High interest, low expectations
FRANCE 24's Gulliver Cragg confirmed the mood in Geneva, saying there is "very little hope on progress on any of the really big dossiers that could be on the table. But I think what they're hoping for is to put the 'table back together'".
Cragg said the tit-for-tat expulsions have really soured the relations between Washington and Moscow, resulting in very little diplomatic contact between the two, but that "both sides seem to be willing to put those back together".
He added that although such an rapprochement is usually referred to as a "reset" in the diplomacy world, "Biden absolutely doesn't want it to be called a 'reset', he doesn't want to use that term - that was the strategy that he, as vice president and Barack Obama as president, employed towards Vladimir Putin a little more than a decade ago and it is seen as not having been a success".
Cragg said that although interest in the Geneva summit is extremely high, it "surpasses by a very long way the likelihood of anything really being achieved".
On Wednesday, the summit perimeter was under a tight lockdown with heavy police presence. Following a their bilateral meeting, Biden and Putin will continue on to their discussions with broader US and Russian delegations including US Secretary of State Antony Blinken and Russian Foreign Minister Sergei Lavrov, along with interpreters.
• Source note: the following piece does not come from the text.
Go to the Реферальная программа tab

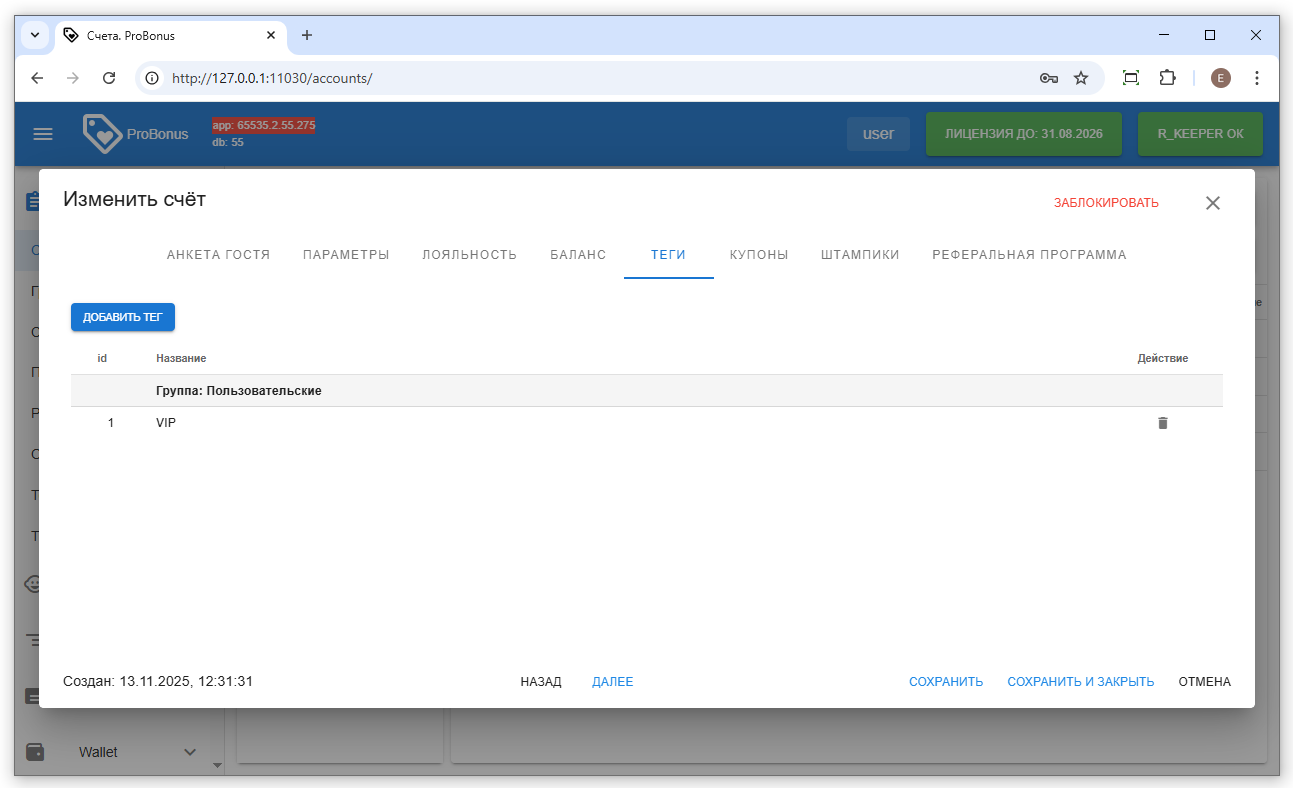click(1029, 255)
Arms control is one domain where progress has historically been possible despite wider disagreements.
In February, Russia and the United States extended for five years the New START treaty, which caps their deployed strategic nuclear warheads and limits the land- and submarine-based missiles and bombers to deliver them.
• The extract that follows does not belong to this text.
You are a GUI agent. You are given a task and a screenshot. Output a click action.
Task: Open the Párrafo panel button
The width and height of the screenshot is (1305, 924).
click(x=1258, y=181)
The senior US official said Biden would also define areas of vital national interest where Russian misconduct would bring a response. Biden signed an executive order in April giving Washington wide latitude to impose sanctions on Moscow.
In a sign of the strained ties, the talks will not include any meals and Putin and Biden are expected to hold separate news conferences rather than a joint one.
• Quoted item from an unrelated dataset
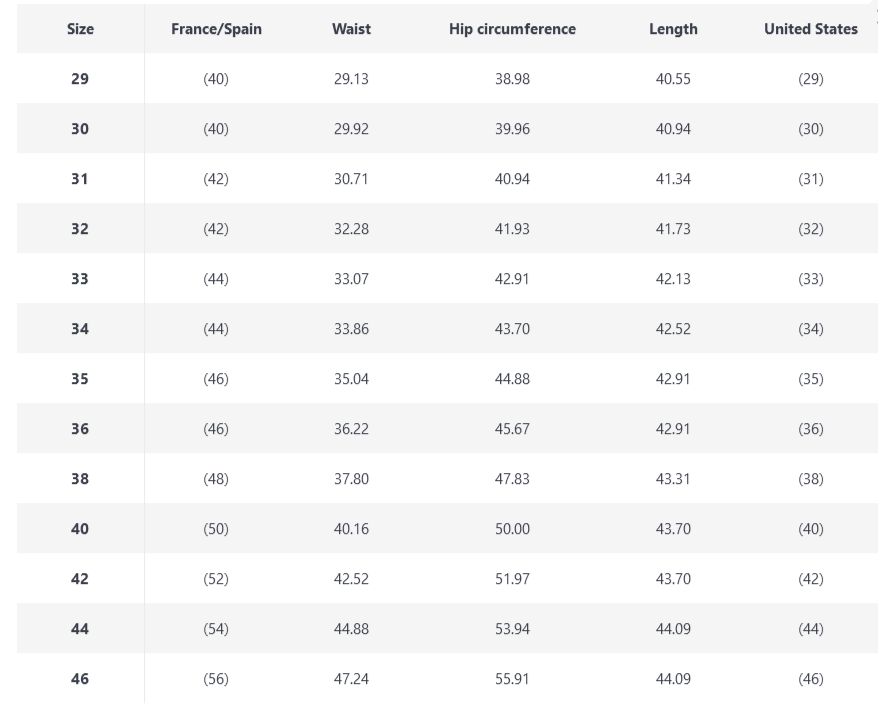
Task: Click the waist value 36.22
Action: 351,429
"No breaking of bread," said the senior US official.
Vladimir Frolov, a former Russian diplomat, told Reuters that Putin wanted respectful ties and to be treated like members of the Soviet Politburo were in the 1960s-1980s, with "a symbolic recognition of Russia's geopolitical parity with the US".
"In exchange, they (Moscow) would be willing to cut back on some of the loony stuff," Frolov said, saying he meant "no poisonings, no physical violence, no arrests/kidnappings of US and Russian nationals. No interference in domestic politics".
Dmitri Trenin, director of the Carnegie Moscow Center think tank, set the bar for Wednesday's talks low.
"The principal takeaway, in the positive sense, from the Geneva meeting would be making sure that the United States and Russia did not come to blows physically, so that a military collision is averted," he said.
In contrast to Trump, whose 2018 summit with Putin in Helsinki included a meeting accompanied only by interpreters, Biden and Putin are not expected to have any solo dealings.
Standing beside Putin in Helsinki, Trump refused to blame the Russian leader for meddling in the 2016 US election, casting doubt on the findings of his own intelligence agencies and sparking a storm of domestic criticism.